# Problem requirements
Exactly as they stand, give the records below again, with no images.

------------------------

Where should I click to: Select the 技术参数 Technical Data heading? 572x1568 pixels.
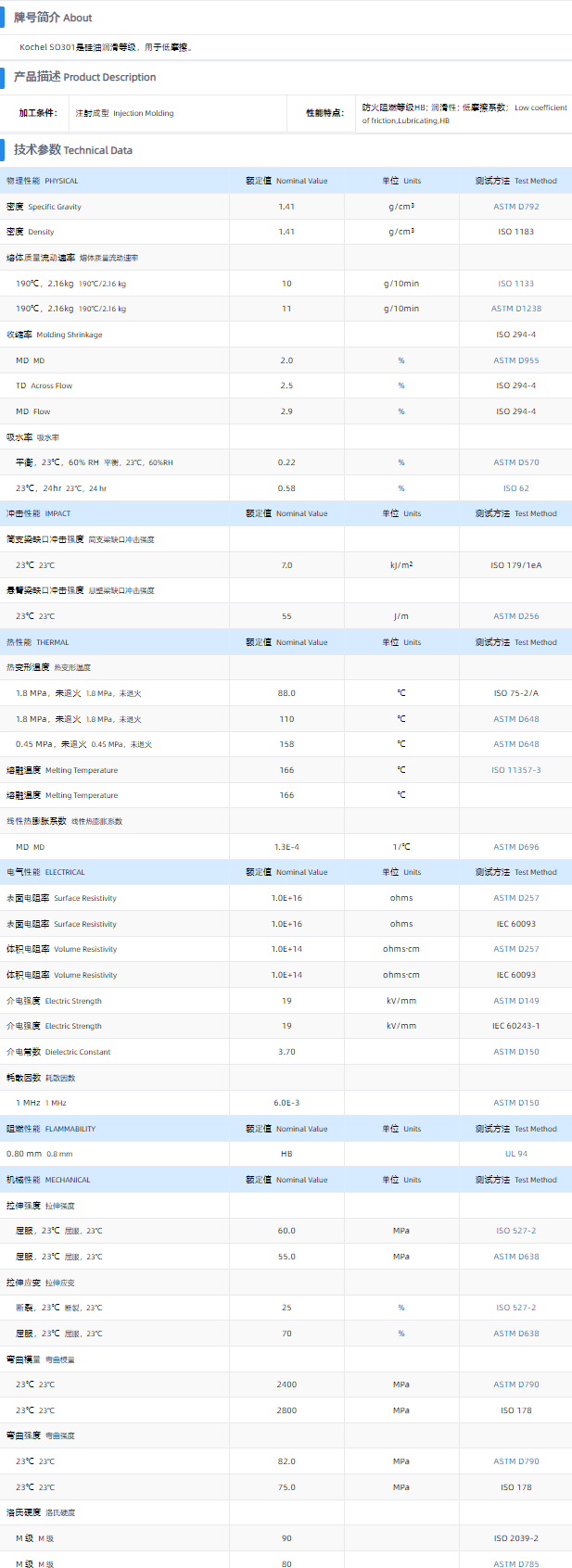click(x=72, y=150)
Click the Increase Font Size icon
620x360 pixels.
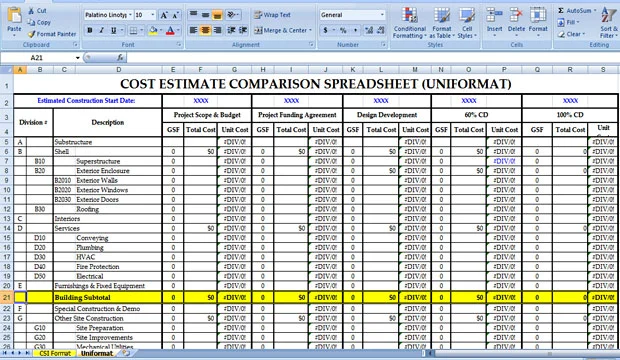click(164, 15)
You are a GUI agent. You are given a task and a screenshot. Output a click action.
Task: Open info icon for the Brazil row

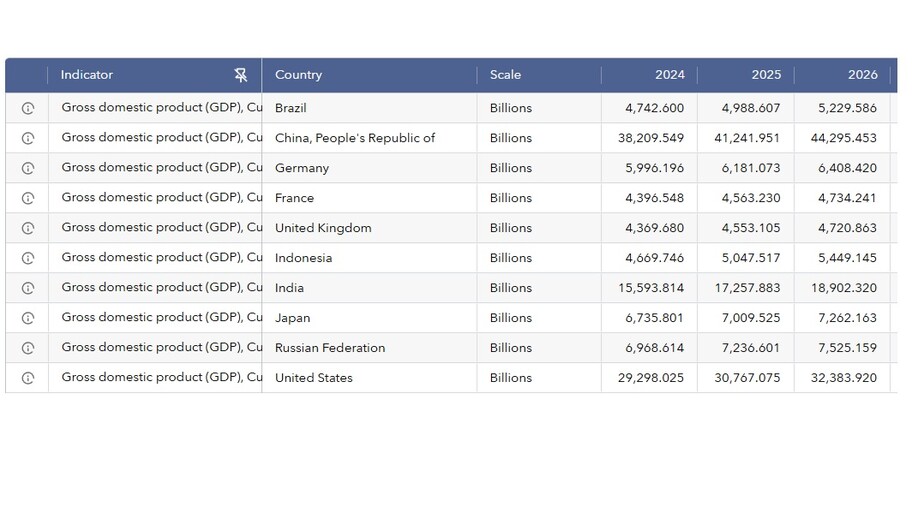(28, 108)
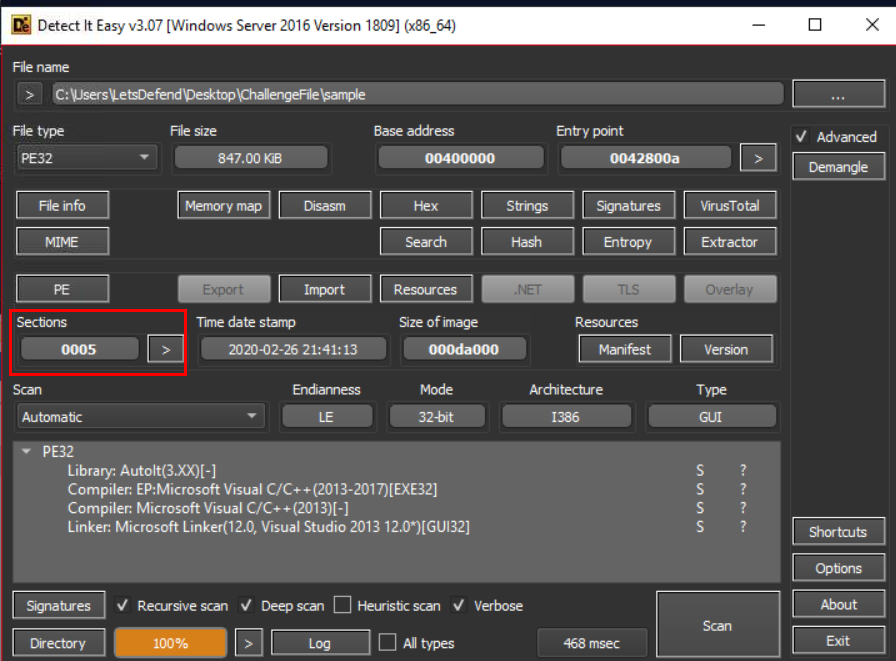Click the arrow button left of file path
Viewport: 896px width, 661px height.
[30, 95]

------------------------

# Expected answer
Where should I click to: Select the 技术参数 Technical Data heading? 572x1568 pixels.
click(x=72, y=150)
Click the Increase Font Size icon
620x360 pixels.
click(164, 15)
You are a GUI agent. You are given a task and a screenshot. Output a click action.
Task: Open info icon for the Brazil row

(28, 108)
Click the arrow button left of file path
Viewport: 896px width, 661px height.
[30, 95]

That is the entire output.